Yes, new technologies, larger mount, etc. have unlocked new possibilities. I am not 100% sure a 28-70 f/2 would have been impossible on EF. Sony made 1.2 primes when people were saying that the E mount was too narrow for that. In any case, Canon needed some halo lenses to convince people to buy RF glass instead of simply continuing using their EF lenses. And convinced me they have
Agreed. I do think that they should be allowed more time, after all how long it took for EF lenses to reach "completeness"? And that happened in a time of massive sales growth for digital cameras.
The EF mount was introduced in early 1987. Practical digital even for organizations with deep pockets such as National Geographic (which published their first digital project, Joe MacNally's 'What's Next In The Air', in their December 2003 issue) didn't occur until almost 15 years later with the original EOS 1D released in November, 2001. By the beginning of 2001 the EF lens lineup was quite extensive and just as "complete" as any other lens mount system in the world at the time.
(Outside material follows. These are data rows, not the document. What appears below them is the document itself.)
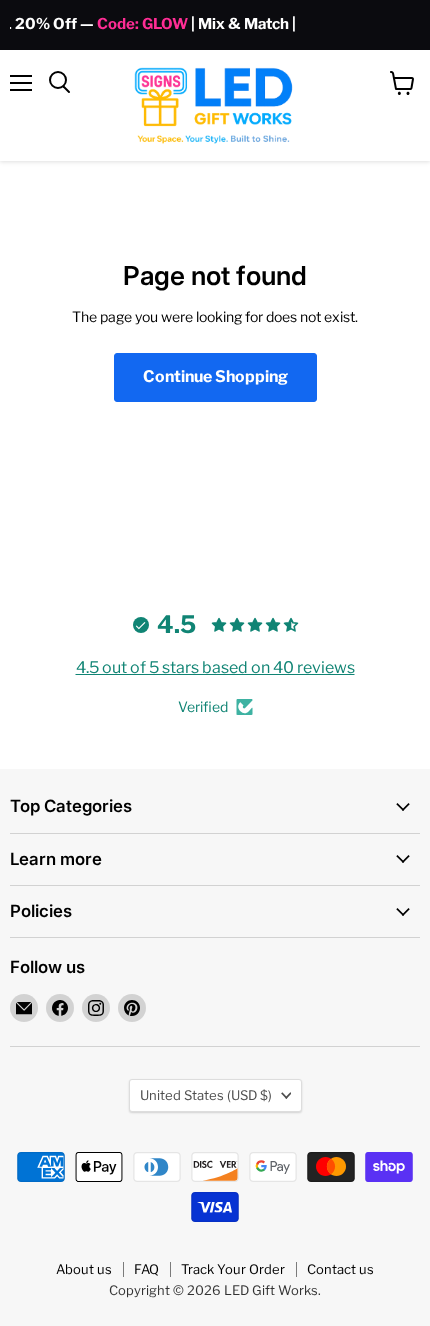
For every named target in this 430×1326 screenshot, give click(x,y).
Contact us (340, 1269)
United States (206, 1095)
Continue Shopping (215, 376)
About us (84, 1269)
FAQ (146, 1269)
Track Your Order (233, 1269)
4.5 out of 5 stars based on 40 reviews (215, 667)
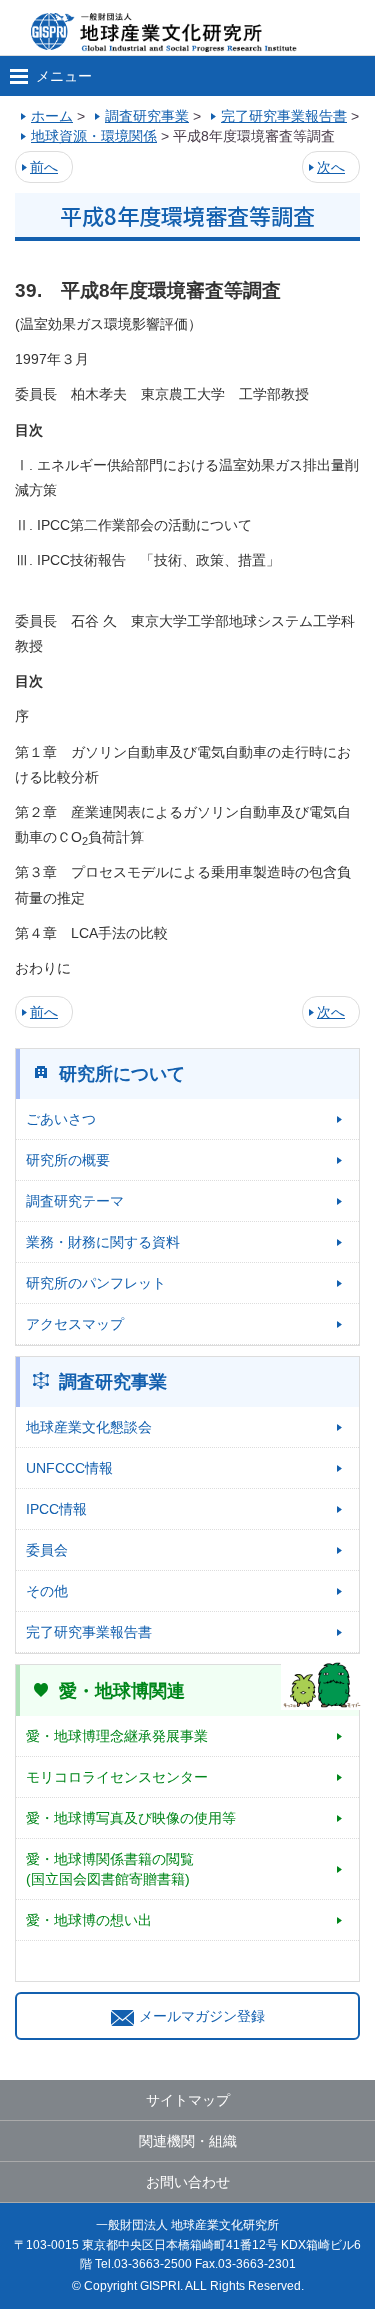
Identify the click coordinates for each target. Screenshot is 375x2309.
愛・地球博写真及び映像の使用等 (131, 1818)
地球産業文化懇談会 (89, 1427)
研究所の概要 (68, 1160)
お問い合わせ (188, 2182)
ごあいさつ (61, 1119)
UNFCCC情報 (69, 1468)
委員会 (47, 1550)
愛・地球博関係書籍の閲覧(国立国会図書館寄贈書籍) (110, 1869)
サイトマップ (188, 2100)
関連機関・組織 (188, 2141)
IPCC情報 (56, 1509)
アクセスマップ (75, 1324)
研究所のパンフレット (96, 1283)
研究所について (122, 1074)
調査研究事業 (113, 1382)
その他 (47, 1591)
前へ (44, 167)
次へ (331, 167)
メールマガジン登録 (202, 2016)
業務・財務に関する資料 (103, 1242)
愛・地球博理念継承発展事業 (117, 1736)
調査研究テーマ (75, 1201)
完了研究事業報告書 (89, 1632)
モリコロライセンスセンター (117, 1777)
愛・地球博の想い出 (89, 1920)
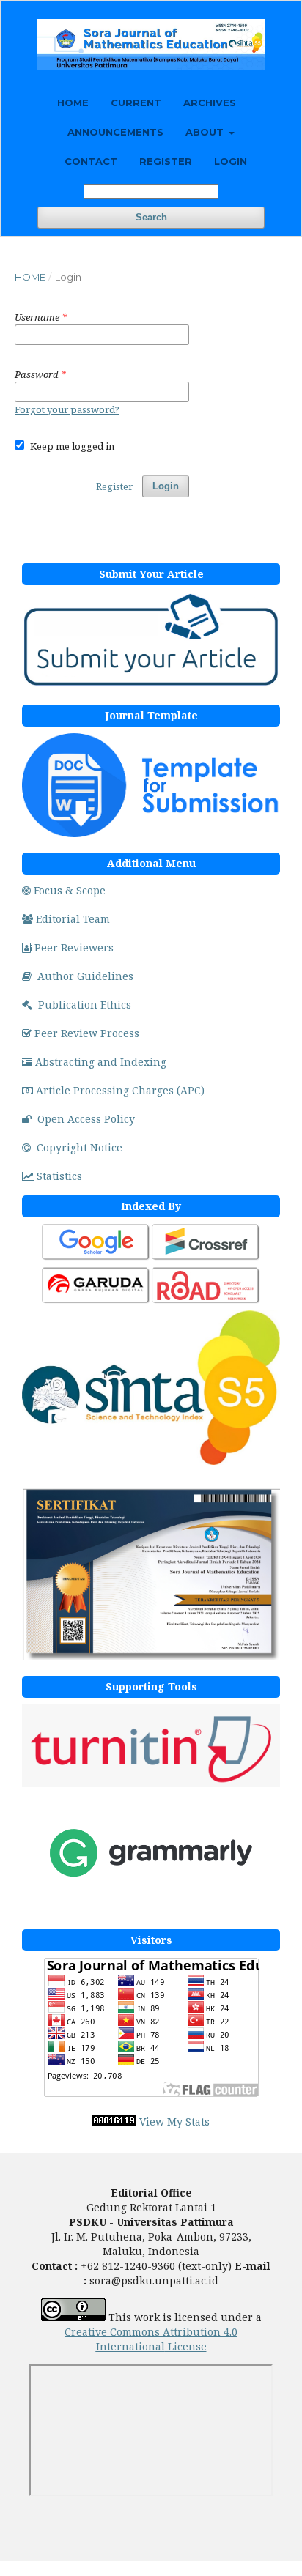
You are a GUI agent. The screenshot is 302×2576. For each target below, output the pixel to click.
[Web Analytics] (114, 2121)
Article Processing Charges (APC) (120, 1090)
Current (136, 102)
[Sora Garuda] (96, 1301)
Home (73, 102)
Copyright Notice (79, 1147)
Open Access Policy (86, 1119)
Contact (91, 161)
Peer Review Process (86, 1033)
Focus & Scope (70, 890)
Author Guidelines (85, 976)
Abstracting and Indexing (100, 1062)
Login (230, 161)
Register (165, 161)
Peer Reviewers (74, 947)
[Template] (151, 833)
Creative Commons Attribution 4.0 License (151, 2339)
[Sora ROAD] (206, 1301)
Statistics (59, 1176)
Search (151, 217)
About (205, 132)
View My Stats (174, 2121)
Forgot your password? (67, 409)
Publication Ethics (84, 1005)
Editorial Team (73, 919)
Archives (209, 102)
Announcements (115, 132)
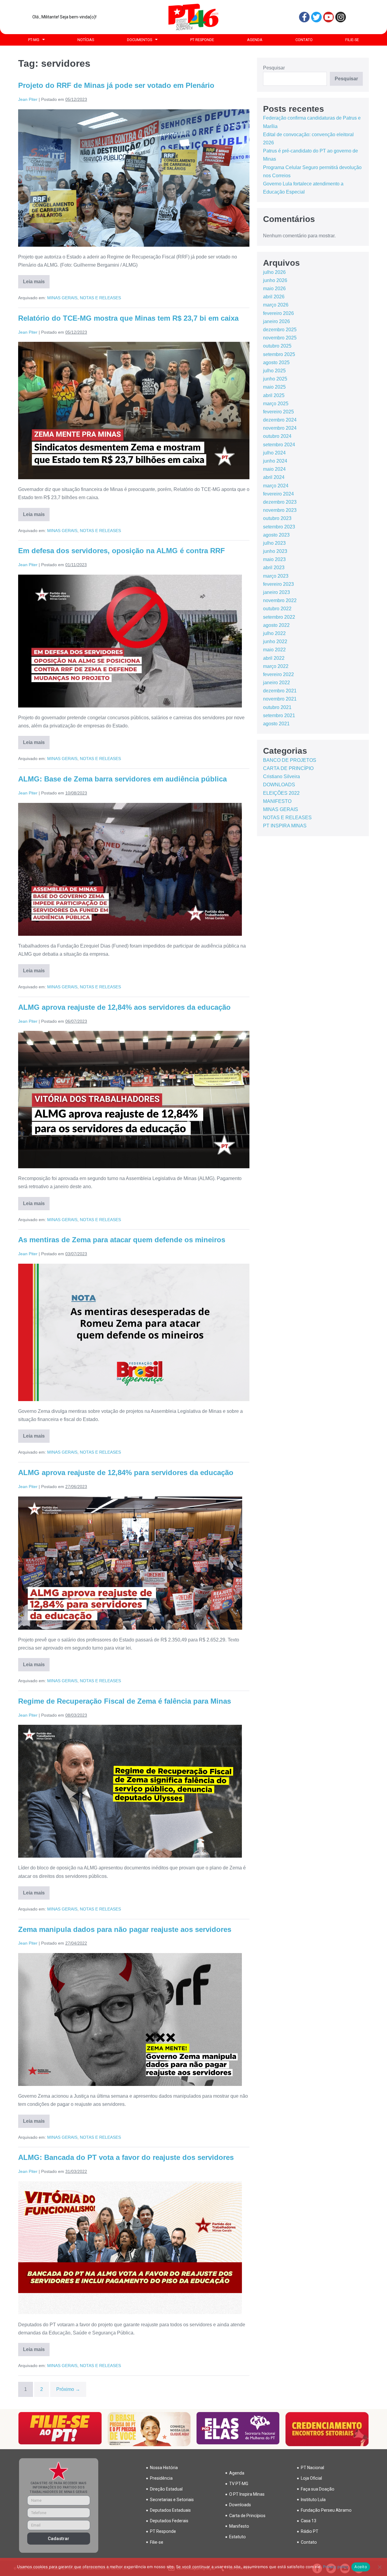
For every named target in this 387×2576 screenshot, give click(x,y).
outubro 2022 (277, 608)
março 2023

For example, everyone had 28-70/2.8 lenses by 2001. No one had a 24-70/2.8 lens before 2001. So a lens system at the beginning of 2001 did not "need" a 24-70/2.8 to be "complete" because there had never been such a thing prior to 2001. Canon released the EF 28-70/2.8 in 1993. The EF 24-70/2.8 came along in 2002, right at the cusp of the digital revolution. Sigma did introduce the world's first 24-70/2.8 in 2001, but it was not exactly a world beater in terms of optical performance (fairly low contrast) or AF (very noisy and slow). Sigma's Global Vision lenses (ART, SPORTS, and Contemporary series) were still a decade away in 2001. Back then they were almost, but not quite, the Yongnuo of that time.
The transition from 80-200/2.8 lenses that had been around for a while to 70-200/2.8 lenses occurred in 1995, long before the digital revolution was getting off the ground anywhere except at places such as NASA and the NSA.